Sunday, October 23, 2011

The Nasty Side of Blogging

What they don’t tell you about blogging is the battle behind it. I’m talking about the gut-wrenching, heart-pounding, nail-biting inner battle that rages inside you every time it comes time to post. You think I’m joking. I’m not.
Tell me this isn’t traumatic: in exactly thirty minutes is midnight, the deadline for your class-assigned blog post. You have 1,800 seconds (give or take) until a piece of you, a representation of your skills as a writer, a sample of any potential you hope you have—or lack thereof—will be smeared over the internet for the world to see. Yeah, you just tell me that’s not terrifying.
Your friends know your blog site. Your Facebook friends know your blog site. The entire planet can find your blog site. And in now twenty-five minutes, you will be made vulnerable on your blog site. You won’t be able to hide from anybody.
 You sit in a drama rehearsal, looking at the clock anxiously. Who can focus on a drama rehearsal when there’s a blog due in twenty-one minutes? And the topic—oh, how the topic pressures you. Oh, this isn’t any ordinary blog; it’s a requirement for one of your classes, and it’s got to comply with a weekly topic. So—get this—you have to earn credit for the class and desperately try not to look lamer than a clod of moon dirt to your friends. Possible? The jury’s still out.
You start to sweat in that drama rehearsal as your mind takes you scary places… Say you publish a stupid blog. Somebody reads your stupid blog. Not only do they never read your blog again; they also turn up their nose when your wannabe-writer self finally breaks into the business and publishes a book. But worse, they come across your future book while meandering through Barnes & Noble with a friend, and they tell the friend they know you, the author of this book—and they tell the friend they don’t want to buy the book.

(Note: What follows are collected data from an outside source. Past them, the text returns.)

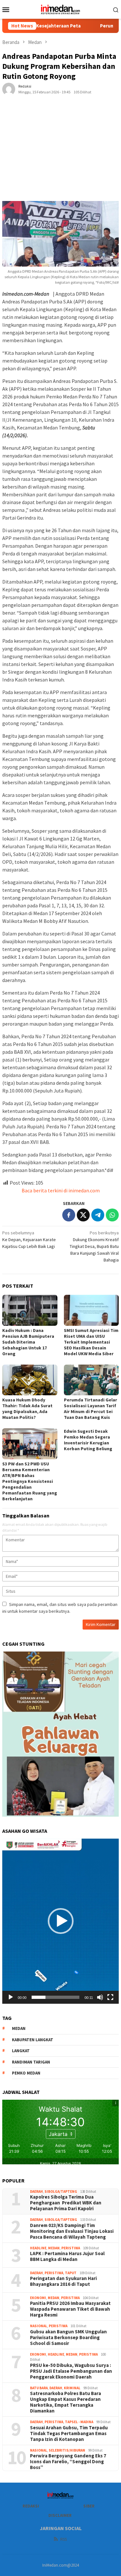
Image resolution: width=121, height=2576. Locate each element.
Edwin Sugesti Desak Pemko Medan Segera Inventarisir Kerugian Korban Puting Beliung (88, 1440)
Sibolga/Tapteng (61, 2191)
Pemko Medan (26, 2073)
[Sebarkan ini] (68, 1215)
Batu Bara (39, 2388)
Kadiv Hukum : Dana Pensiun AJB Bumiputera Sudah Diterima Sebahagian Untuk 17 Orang (28, 1342)
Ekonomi (38, 2298)
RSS (63, 2539)
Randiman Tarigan (31, 2062)
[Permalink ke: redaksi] (8, 89)
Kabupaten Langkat (32, 2040)
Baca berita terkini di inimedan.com (61, 1190)
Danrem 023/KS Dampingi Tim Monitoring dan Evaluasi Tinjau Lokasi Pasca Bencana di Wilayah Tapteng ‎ (72, 2231)
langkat (21, 2050)
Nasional (38, 2326)
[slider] (55, 1997)
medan (18, 2028)
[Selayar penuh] (110, 1997)
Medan (54, 2248)
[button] (61, 1921)
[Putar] (10, 1997)
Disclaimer (60, 2515)
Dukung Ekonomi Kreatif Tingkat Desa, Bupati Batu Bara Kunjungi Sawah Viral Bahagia (94, 1246)
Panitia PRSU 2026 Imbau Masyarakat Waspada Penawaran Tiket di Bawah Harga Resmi (70, 2309)
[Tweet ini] (83, 1215)
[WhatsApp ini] (112, 1215)
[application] (60, 1921)
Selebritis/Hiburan (67, 2450)
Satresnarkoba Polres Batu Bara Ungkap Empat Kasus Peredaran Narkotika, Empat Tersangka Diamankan (65, 2402)
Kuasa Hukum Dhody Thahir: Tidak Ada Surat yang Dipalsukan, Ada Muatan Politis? (27, 1408)
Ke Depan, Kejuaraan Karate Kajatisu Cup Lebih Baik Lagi (29, 1239)
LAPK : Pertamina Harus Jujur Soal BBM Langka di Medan (67, 2256)
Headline (38, 2248)
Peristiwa (70, 2248)
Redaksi (31, 2506)
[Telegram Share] (97, 1215)
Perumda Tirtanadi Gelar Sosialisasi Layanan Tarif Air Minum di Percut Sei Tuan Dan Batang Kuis (90, 1408)
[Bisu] (100, 1997)
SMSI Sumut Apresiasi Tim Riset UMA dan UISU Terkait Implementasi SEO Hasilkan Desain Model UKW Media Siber (91, 1342)
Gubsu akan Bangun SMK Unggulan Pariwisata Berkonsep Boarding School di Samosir (68, 2337)
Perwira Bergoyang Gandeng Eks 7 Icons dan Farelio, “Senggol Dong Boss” (68, 2461)
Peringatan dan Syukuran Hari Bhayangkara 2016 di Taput (63, 2281)
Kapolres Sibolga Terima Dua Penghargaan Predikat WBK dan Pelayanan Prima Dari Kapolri (65, 2203)
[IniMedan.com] (60, 9)
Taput (70, 2273)
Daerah (36, 2191)
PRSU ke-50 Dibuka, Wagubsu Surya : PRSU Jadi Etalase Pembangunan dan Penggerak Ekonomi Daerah (71, 2371)
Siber (89, 2506)
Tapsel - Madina (79, 2422)
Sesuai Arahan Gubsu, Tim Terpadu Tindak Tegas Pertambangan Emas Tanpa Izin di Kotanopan (69, 2433)
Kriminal (72, 2388)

So then the friend refrains from buying the book and tells another friend not to buy the book. And then the other friend tells another friend who tells another friend who tells another friend who tells another friend. And your book barely sells because nobody wants to buy it. And then your publisher refuses to take another manuscript because your sales record is so bad. So then you never get a chance to become a #1 New York Times Bestseller.
All because of the stupid blog you published.
If that’s not pressure, I don’t know what is. Man alive, the freaky part about blogging is the part they don’t tell you about—the war you fight to blog without crushing your delicate future career.
And then the clock chimes midnight. Heartbeat hammering inside your chest, you close your eyes, suck in your breath, bring your arrow over the fateful button, and PUBLISH POST.

1 comment:

  1. I understand completely--perhaps that fear of sounding completely lame is what prevents me from hitting the "publish post" button. I loved the countdown aspect of your post!